_WHAT IS EXPECTED_. Replace "Screen dimensions" with "Display size" everywhere it appears in the rows below, and keep everything else the same.

---- INPUT RECORDS

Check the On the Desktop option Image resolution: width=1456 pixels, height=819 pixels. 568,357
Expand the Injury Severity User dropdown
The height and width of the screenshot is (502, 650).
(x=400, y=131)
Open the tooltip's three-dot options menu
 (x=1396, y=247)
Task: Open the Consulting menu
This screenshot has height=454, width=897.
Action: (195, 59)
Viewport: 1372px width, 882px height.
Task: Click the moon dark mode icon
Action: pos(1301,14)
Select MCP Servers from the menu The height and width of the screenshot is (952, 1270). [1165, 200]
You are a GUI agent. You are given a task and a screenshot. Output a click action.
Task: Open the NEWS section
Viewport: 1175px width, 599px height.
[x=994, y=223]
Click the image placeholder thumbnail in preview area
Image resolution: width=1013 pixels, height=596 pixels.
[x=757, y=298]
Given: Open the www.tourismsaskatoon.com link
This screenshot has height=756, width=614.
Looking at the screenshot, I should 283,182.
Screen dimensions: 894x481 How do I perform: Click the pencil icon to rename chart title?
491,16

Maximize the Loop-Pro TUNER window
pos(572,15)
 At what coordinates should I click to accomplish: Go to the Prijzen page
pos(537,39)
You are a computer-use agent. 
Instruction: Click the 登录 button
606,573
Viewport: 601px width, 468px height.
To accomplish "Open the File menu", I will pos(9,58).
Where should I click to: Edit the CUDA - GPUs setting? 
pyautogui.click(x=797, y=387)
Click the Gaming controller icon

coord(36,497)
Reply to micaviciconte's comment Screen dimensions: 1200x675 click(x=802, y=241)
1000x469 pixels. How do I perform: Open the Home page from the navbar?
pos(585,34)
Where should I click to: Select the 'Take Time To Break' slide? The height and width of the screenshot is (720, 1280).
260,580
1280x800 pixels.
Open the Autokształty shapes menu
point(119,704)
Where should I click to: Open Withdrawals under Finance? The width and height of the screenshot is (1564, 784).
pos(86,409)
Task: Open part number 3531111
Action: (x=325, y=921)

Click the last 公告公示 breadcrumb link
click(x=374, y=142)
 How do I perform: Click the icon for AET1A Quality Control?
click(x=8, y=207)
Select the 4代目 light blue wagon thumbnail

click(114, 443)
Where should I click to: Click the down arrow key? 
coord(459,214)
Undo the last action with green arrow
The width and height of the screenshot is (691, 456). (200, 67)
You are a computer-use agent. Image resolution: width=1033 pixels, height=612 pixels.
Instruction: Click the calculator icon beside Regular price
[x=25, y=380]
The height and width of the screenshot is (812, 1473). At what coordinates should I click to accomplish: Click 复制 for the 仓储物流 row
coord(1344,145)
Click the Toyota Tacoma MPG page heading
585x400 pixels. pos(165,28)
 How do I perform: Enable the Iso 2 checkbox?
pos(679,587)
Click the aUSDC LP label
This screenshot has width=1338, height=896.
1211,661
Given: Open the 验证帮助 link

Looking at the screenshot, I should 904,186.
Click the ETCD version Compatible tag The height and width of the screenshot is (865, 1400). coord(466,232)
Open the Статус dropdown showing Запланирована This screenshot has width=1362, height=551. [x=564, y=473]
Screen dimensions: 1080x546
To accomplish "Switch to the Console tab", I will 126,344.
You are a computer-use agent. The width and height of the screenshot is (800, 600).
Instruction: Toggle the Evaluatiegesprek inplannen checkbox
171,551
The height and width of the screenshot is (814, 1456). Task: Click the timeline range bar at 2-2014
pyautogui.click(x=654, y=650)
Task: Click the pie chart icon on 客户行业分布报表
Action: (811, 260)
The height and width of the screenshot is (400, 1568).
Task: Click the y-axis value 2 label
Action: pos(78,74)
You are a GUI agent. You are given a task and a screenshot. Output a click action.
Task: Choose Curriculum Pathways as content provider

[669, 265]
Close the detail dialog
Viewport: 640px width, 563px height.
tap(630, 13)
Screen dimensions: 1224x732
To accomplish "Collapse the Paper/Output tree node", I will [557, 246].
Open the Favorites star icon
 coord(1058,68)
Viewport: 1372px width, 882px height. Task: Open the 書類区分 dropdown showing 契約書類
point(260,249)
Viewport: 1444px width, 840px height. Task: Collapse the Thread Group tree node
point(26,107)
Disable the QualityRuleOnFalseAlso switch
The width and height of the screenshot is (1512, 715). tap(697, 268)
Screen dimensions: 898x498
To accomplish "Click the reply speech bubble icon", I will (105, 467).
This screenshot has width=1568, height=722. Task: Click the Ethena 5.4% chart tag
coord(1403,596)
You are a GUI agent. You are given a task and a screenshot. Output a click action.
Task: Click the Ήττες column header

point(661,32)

--------

_WORKED ANSWER_.
Check the On the Desktop option Image resolution: width=1456 pixels, height=819 pixels. 568,357
Expand the Injury Severity User dropdown
The height and width of the screenshot is (502, 650).
(x=400, y=131)
Open the tooltip's three-dot options menu
 (x=1396, y=247)
Task: Open the Consulting menu
This screenshot has height=454, width=897.
Action: (195, 59)
Viewport: 1372px width, 882px height.
Task: Click the moon dark mode icon
Action: pos(1301,14)
Select MCP Servers from the menu The height and width of the screenshot is (952, 1270). [1165, 200]
You are a GUI agent. You are given a task and a screenshot. Output a click action.
Task: Open the NEWS section
Viewport: 1175px width, 599px height.
[x=994, y=223]
Click the image placeholder thumbnail in preview area
Image resolution: width=1013 pixels, height=596 pixels.
[x=757, y=298]
Given: Open the www.tourismsaskatoon.com link
This screenshot has height=756, width=614.
Looking at the screenshot, I should 283,182.
Display size: 894x481 How do I perform: Click the pencil icon to rename chart title?
491,16

Maximize the Loop-Pro TUNER window
pos(572,15)
 At what coordinates should I click to accomplish: Go to the Prijzen page
pos(537,39)
You are a computer-use agent. 
Instruction: Click the 登录 button
606,573
Viewport: 601px width, 468px height.
To accomplish "Open the File menu", I will pos(9,58).
Where should I click to: Edit the CUDA - GPUs setting? 
pyautogui.click(x=797, y=387)
Click the Gaming controller icon

coord(36,497)
Reply to micaviciconte's comment Display size: 1200x675 click(x=802, y=241)
1000x469 pixels. How do I perform: Open the Home page from the navbar?
pos(585,34)
Where should I click to: Select the 'Take Time To Break' slide? The height and width of the screenshot is (720, 1280).
260,580
1280x800 pixels.
Open the Autokształty shapes menu
point(119,704)
Where should I click to: Open Withdrawals under Finance? The width and height of the screenshot is (1564, 784).
pos(86,409)
Task: Open part number 3531111
Action: (x=325, y=921)

Click the last 公告公示 breadcrumb link
click(x=374, y=142)
 How do I perform: Click the icon for AET1A Quality Control?
click(x=8, y=207)
Select the 4代目 light blue wagon thumbnail

click(114, 443)
Where should I click to: Click the down arrow key? 
coord(459,214)
Undo the last action with green arrow
The width and height of the screenshot is (691, 456). (200, 67)
You are a computer-use agent. Image resolution: width=1033 pixels, height=612 pixels.
Instruction: Click the calculator icon beside Regular price
[x=25, y=380]
The height and width of the screenshot is (812, 1473). At what coordinates should I click to accomplish: Click 复制 for the 仓储物流 row
coord(1344,145)
Click the Toyota Tacoma MPG page heading
585x400 pixels. pos(165,28)
 How do I perform: Enable the Iso 2 checkbox?
pos(679,587)
Click the aUSDC LP label
This screenshot has width=1338, height=896.
1211,661
Given: Open the 验证帮助 link

Looking at the screenshot, I should 904,186.
Click the ETCD version Compatible tag The height and width of the screenshot is (865, 1400). coord(466,232)
Open the Статус dropdown showing Запланирована This screenshot has width=1362, height=551. [x=564, y=473]
Display size: 1080x546
To accomplish "Switch to the Console tab", I will 126,344.
You are a computer-use agent. The width and height of the screenshot is (800, 600).
Instruction: Toggle the Evaluatiegesprek inplannen checkbox
171,551
The height and width of the screenshot is (814, 1456). Task: Click the timeline range bar at 2-2014
pyautogui.click(x=654, y=650)
Task: Click the pie chart icon on 客户行业分布报表
Action: (811, 260)
The height and width of the screenshot is (400, 1568).
Task: Click the y-axis value 2 label
Action: pos(78,74)
You are a GUI agent. You are given a task and a screenshot. Output a click action.
Task: Choose Curriculum Pathways as content provider

[669, 265]
Close the detail dialog
Viewport: 640px width, 563px height.
tap(630, 13)
Display size: 1224x732
To accomplish "Collapse the Paper/Output tree node", I will [557, 246].
Open the Favorites star icon
 coord(1058,68)
Viewport: 1372px width, 882px height. Task: Open the 書類区分 dropdown showing 契約書類
point(260,249)
Viewport: 1444px width, 840px height. Task: Collapse the Thread Group tree node
point(26,107)
Disable the QualityRuleOnFalseAlso switch
The width and height of the screenshot is (1512, 715). tap(697, 268)
Display size: 898x498
To accomplish "Click the reply speech bubble icon", I will (105, 467).
This screenshot has width=1568, height=722. Task: Click the Ethena 5.4% chart tag
coord(1403,596)
You are a GUI agent. You are given a task and a screenshot. Output a click action.
Task: Click the Ήττες column header

point(661,32)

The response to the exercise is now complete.